→ **Document passage**:

+++

When most people alter their diet to lose weight, their prescription is simple: cut out the carbs. But is this the best method?
Is Low-Carb Effective?
The only way to lose body fat is to consume fewer calories than you burn. Reducing, or eliminating entirely, an entire macronutrient from your diet (carbs in this case), is an easy way to reduce your calorie intake. Therefore, making a concerted effort to lower your carb intake is an effective way to lose body fat.
Is There a Downside?
A low-carb diet is not for everyone. Since the by-products of carbohydrates (glucose) are needed for essential life functions, many individuals feel more sluggish on a low-carbohydrate diet, especially when they first decrease their carbohydrate intake.
Everything from brain function to physical activity will slow down to match the reduced energy within the body of someone eating very few carbs. For most people, if they are consuming enough dietary fat and protein with their low-carb intake, they will start to feel better after a week or two.
Is There a Fat Loss Advantage of Eating Fewer Carbs?
In the end, there is no direct fat burning advantage to eliminating carbs rather than reducing calories from both carbs and fat. Barbara Rollls, Ph.D., Chair of Nutritional Sciences at Penn State University, has stated it best:
“Many diets tell you that simply by choosing particular foods or combinations of nutrients your body will eliminate excess calories and burn off body fat. Believe me, if there were such a magic metabolic solution, those of us who spend out lives researching ways to battle the epidemic of obesity would be the first to tell you about it.
The truth is that you must eat fewer calories to lose weight and, when you do that, your body uses all of the food you eat for energy, regardless of whether it is primarily carbohydrate, fat, or protein. While there are some differences in how your body uses the different nutrients as fuel, these have only a small effect on your body weight.”
An overview of the research supports this claim.
How To Determine Where To Cut Calories
After cutting excess calories, the most important determinant of your diet should be how well you can stick to it! You must limit your calories while feeling as full and satisfied as possible.
For some people, this means eliminating most carbs because they can reduce calories while still having plenty of fat and protein in their diet. Fat adds delicious textures and flavors to foods.
Other people choose a low-fat diet, allowing them to eat more carbohydrates and protein. Carbs and protein have only 4 calories per gram, while fat has 9 calories per gram. This means a meal of only protein and carbs can have the same quantity of a meal that’s filled with mostly fat, but for half the calories.
There is some thinking that the higher your body fat, the better you will feel on a low-carb diet, and I do think this a good starting point for your fat-loss plan. Individuals should make changes based on how they feel and how well they can stick to their diet.
Adherence truly is the most important thing to consider. If you can’t stick to a diet, what’s the point of ever starting it?

+++

→ **Problem set**:
1) Transcribe the low-carb diet article starting at "The only way" and ending at "their carbohydrate intake.".
2) According to the low-carb diet article, how many calories are in a gram of fat?
3) List every section heading in the low-carb diet article.

(Data excerpts)
+++

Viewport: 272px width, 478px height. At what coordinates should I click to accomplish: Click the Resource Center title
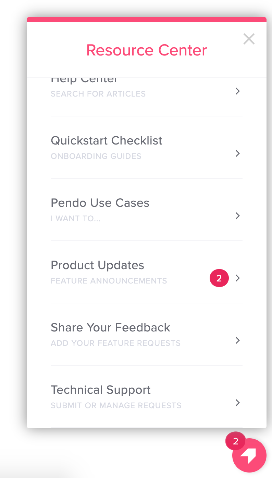tap(147, 50)
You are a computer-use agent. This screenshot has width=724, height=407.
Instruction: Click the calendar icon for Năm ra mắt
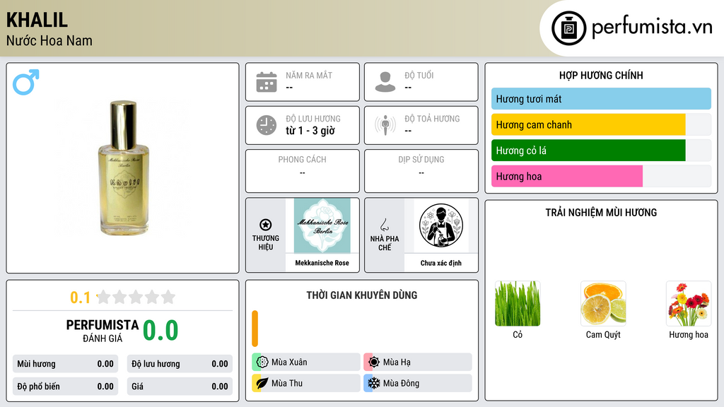tap(267, 82)
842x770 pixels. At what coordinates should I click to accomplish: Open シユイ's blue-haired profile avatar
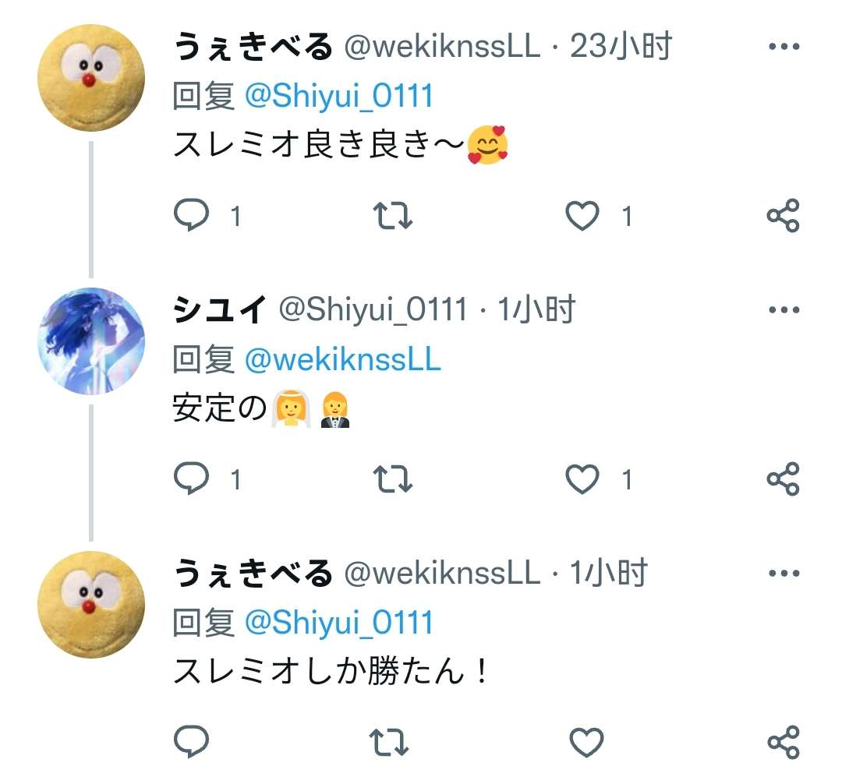tap(91, 341)

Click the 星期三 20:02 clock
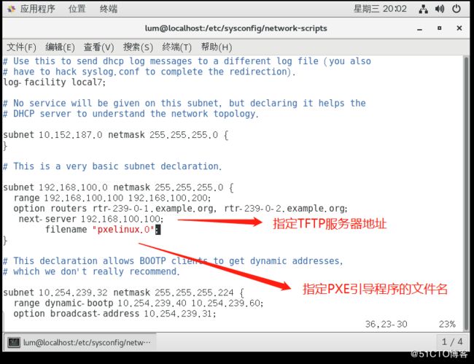[x=380, y=9]
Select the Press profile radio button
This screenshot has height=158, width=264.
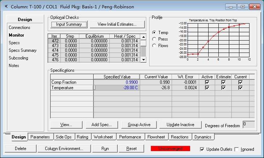(x=154, y=39)
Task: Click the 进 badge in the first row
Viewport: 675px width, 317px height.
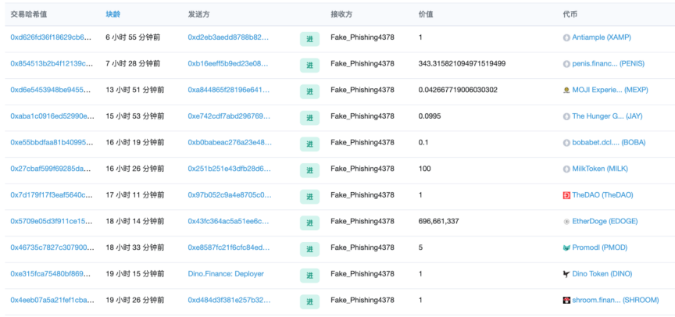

+++

→ **Solutions by task**:
1)
The only way to lose body fat is to consume fewer calories than you burn. Reducing, or eliminating entirely, an entire macronutrient from your diet (carbs in this case), is an easy way to reduce your calorie intake. Therefore, making a concerted effort to lower your carb intake is an effective way to lose body fat.
Is There a Downside?
A low-carb diet is not for everyone. Since the by-products of carbohydrates (glucose) are needed for essential life functions, many individuals feel more sluggish on a low-carbohydrate diet, especially when they first decrease their carbohydrate intake.

2) 9 calories per gram.

3)
Is Low-Carb Effective?
Is There a Downside?
Is There a Fat Loss Advantage of Eating Fewer Carbs?
How To Determine Where To Cut Calories